SUPPLIED TEXT –
MESSAGE FROM SUDAN
For Immediate Release
April 3, 2000 by Gabriel Meyer
Officials of the diocese of El Obeid, Sudan, based in Nairobi, Kenya, confirm
news reports that forces loyal to the National Islamic Front government in Khartoum
have launched a massive four-pronged military offensive aimed at strategic sites
in Heiban county and other "liberated" zones in the Nuba Mountains
of central Sudan. This front line area of Sudan's 17-year-old civil war is served
by the Diocese of El Obeid under the leadership of veteran human rights champion
Bishop Macram Max Gassis.
Fears are rising, said Ferdinand von Habsburg, Bishop Gassis's director of
relief operations, in a telephone interview April 2 from Nairobi, that Khartoum
forces, led by Sudanese president Omar el-Bashir, "may be mounting its
most significant attempt yet to dislodge the Nuba" from their ancestral
land. For weeks now, government troops, newly equipped by Khartoum's oil revenues,
have been massing in Kadugli, a government-controlled town in the region, in
preparation for what many fear may be an all-out genocidal assault on the indigenous
Nuba people, who have long opposed the government's forced assimilation and
Diocesan officials with contacts in the field reported late last night that
government troops have been spotted in the "bush" moving towards Kauda,
a regional center where Holy Cross Catholic School, a primary school established
by Bishop Gassis, was bombed by Sudanese air force planes in February, killing
21, including 19 children. According to the bishop's spokespersons, the offensive,
believed to comprise at least 5,000 troops, was launched from government garrisons
at Heiban, Mendi and Buram last week, effectively sealing off the area. According
to Sudan People's Liberation Army (SPLA) sources, however, there has been no
fighting to date reported in the immediate vicinity of Kauda itself.

PROVIDED MATERIAL –
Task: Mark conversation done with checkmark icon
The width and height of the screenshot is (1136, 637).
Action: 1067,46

---

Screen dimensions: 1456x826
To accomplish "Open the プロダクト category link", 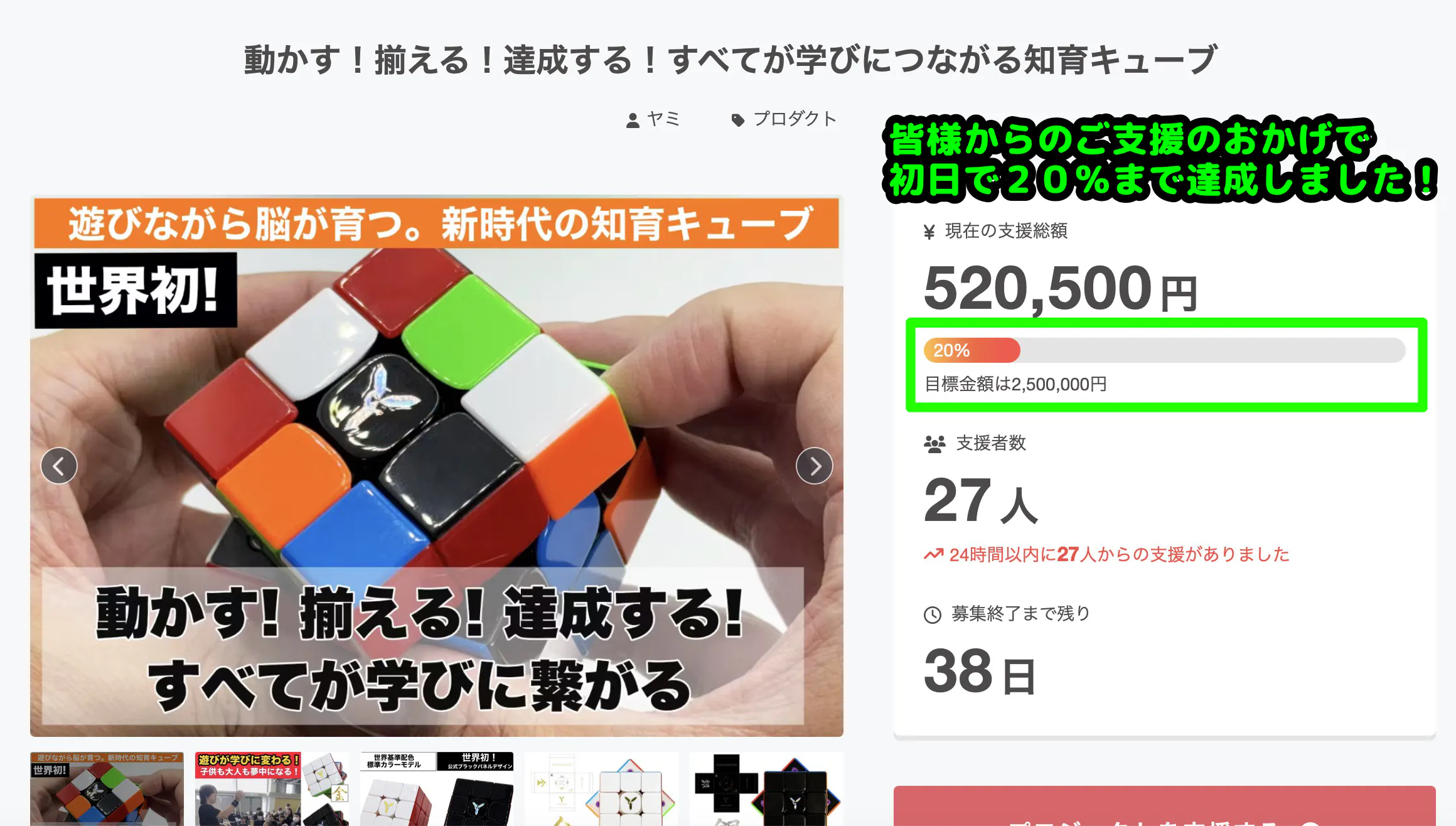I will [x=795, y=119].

EXERCISE TASK 1 –
In the Sudan press release, can you substitute "Kadugli" for "El Obeid" throughout the part that opens with the words "MESSAGE FROM SUDAN" and closes with "Macram Max Gassis.", and give that part again?
EXERCISE TASK 2 –
Could you continue the press release about the Nuba Mountains offensive from the point where it stops?

FINAL RESULT 1 –
MESSAGE FROM SUDAN
For Immediate Release
April 3, 2000 by Gabriel Meyer
Officials of the diocese of Kadugli, Sudan, based in Nairobi, Kenya, confirm
news reports that forces loyal to the National Islamic Front government in Khartoum
have launched a massive four-pronged military offensive aimed at strategic sites
in Heiban county and other "liberated" zones in the Nuba Mountains
of central Sudan. This front line area of Sudan's 17-year-old civil war is served
by the Diocese of Kadugli under the leadership of veteran human rights champion
Bishop Macram Max Gassis.

FINAL RESULT 2 –
The situation is deeply worrying, say diocesan officials. In the past twenty
four hours there has been no word from the bishop's pastoral staff in Kauda,
although efforts to contact them continue.
A UN Integrated Regional Information Network (IRIN) report, dated March 31,
from Abidjian, confirms the troop movements in the Nuba Mountains, adding that
the anti-Nuba offensive included operations in the western Jebels and Dalami
as well as Heiban county, where Kauda is located. IRIN also quotes an SPLA source
that 8,000 Nuba have been displaced in Buram alone as a result of the campaign,
with widespread looting and destruction of agriculture.
Diocesan officials believe that the aim of the current campaign in Heiban county
is not only to occupy the landing strips that the Nuba in "liberated"
areas use to receive relief supplies and communicate with the outside world,
but to move in "heavy guns" to depopulate the region. Such "scorched
earth" tactics create humanitarian nightmares in which tens of thousands
of civilians die of hunger and exposure. The mass displacement of nearly 10,000
Nuba in Buram by government troops last week at the start of the campaign only
confirms Khartoum's grim intentions.
A full-scale attack on Kauda and, possibly, an even wider "sweep"
of Heiban county may occur, officials predict, within the next two weeks. The
outcome, in military terms, will depend on the effectiveness of vastly outgunned
local Nuba defense forces under the command of the SPLA.
The current Kauda offensive is, of course, only part of a much larger decade-old
campaign on Khartoum's part, not only to crush the resistance of 1.5 million
Nuba to the regime's political goals, but, diocesan sources say, to disperse,
impoverish and destroy the Nuba people themselves.
"They want to clear the Nuba Mountains once and for all," Bishop
Gassis said in an interview last week on the Nubas' growing peril. "All
this because of the oil."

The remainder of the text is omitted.